■ Problem requirements ■
In the records below, find the line that contains "View All Posts (93, 1745)" and the line that contains "Apollo Teynampet expands", then retype exactly those two lines and every line between them.
Data section START
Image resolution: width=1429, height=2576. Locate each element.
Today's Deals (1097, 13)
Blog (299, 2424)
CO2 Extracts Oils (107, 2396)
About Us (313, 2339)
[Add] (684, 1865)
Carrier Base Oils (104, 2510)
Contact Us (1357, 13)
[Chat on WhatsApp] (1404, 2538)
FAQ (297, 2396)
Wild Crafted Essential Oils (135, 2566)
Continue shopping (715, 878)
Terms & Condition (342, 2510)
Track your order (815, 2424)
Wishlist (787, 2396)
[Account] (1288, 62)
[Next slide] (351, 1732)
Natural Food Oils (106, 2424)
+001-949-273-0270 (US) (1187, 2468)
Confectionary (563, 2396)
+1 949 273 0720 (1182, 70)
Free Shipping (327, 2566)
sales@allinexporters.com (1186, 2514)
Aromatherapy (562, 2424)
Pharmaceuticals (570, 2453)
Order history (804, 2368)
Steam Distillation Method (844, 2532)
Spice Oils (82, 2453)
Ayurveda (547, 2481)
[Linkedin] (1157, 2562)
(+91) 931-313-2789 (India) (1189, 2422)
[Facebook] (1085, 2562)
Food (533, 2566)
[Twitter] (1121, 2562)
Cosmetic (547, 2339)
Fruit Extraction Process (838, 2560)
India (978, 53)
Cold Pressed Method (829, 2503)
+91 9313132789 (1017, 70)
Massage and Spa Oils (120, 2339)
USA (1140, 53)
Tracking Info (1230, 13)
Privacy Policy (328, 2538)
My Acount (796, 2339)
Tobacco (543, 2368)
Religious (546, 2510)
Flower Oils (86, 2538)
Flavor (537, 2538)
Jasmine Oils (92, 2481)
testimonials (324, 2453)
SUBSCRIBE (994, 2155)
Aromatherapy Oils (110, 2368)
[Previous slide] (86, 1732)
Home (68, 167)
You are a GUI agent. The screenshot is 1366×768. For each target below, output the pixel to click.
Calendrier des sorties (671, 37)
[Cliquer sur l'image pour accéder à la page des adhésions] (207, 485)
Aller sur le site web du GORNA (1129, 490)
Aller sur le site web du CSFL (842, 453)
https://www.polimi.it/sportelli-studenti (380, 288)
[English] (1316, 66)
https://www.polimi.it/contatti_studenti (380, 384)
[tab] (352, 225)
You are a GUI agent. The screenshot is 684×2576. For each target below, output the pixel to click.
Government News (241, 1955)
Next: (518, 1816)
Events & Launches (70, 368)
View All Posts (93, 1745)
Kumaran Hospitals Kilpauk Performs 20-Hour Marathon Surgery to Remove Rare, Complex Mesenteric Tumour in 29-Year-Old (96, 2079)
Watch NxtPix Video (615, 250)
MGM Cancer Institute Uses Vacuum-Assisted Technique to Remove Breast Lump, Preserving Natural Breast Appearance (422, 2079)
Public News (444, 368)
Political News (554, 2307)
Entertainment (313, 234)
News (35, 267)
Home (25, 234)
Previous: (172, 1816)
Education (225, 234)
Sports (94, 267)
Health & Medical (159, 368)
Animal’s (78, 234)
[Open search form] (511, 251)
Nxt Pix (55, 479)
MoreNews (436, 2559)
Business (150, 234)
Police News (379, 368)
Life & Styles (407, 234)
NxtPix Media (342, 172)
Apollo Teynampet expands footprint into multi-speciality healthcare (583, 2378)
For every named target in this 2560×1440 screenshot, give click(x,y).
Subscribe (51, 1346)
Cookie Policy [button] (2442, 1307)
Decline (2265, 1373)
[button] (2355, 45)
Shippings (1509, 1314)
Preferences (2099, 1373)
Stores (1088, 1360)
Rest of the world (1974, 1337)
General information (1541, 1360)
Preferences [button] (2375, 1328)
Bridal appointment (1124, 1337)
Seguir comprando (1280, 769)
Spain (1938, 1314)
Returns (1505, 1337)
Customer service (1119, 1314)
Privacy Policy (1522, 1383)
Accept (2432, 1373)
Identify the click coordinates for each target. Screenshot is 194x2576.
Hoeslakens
Data section END
■ Response to the exercise ■
View All Posts (93, 1745)
Kumaran Hospitals Kilpauk Performs 20-Hour Marathon Surgery to Remove Rare, Complex Mesenteric Tumour in 29-Year-Old (96, 2079)
Watch NxtPix Video (615, 250)
MGM Cancer Institute Uses Vacuum-Assisted Technique to Remove Breast Lump, Preserving Natural Breast Appearance (422, 2079)
Public News (444, 368)
Political News (554, 2307)
Entertainment (313, 234)
News (35, 267)
Home (25, 234)
Previous: (172, 1816)
Education (225, 234)
Sports (94, 267)
Health & Medical (159, 368)
Animal’s (78, 234)
[Open search form] (511, 251)
Nxt Pix (55, 479)
MoreNews (436, 2559)
Business (150, 234)
Police News (379, 368)
Life & Styles (407, 234)
NxtPix Media (342, 172)
Apollo Teynampet expands footprint into multi-speciality healthcare (583, 2378)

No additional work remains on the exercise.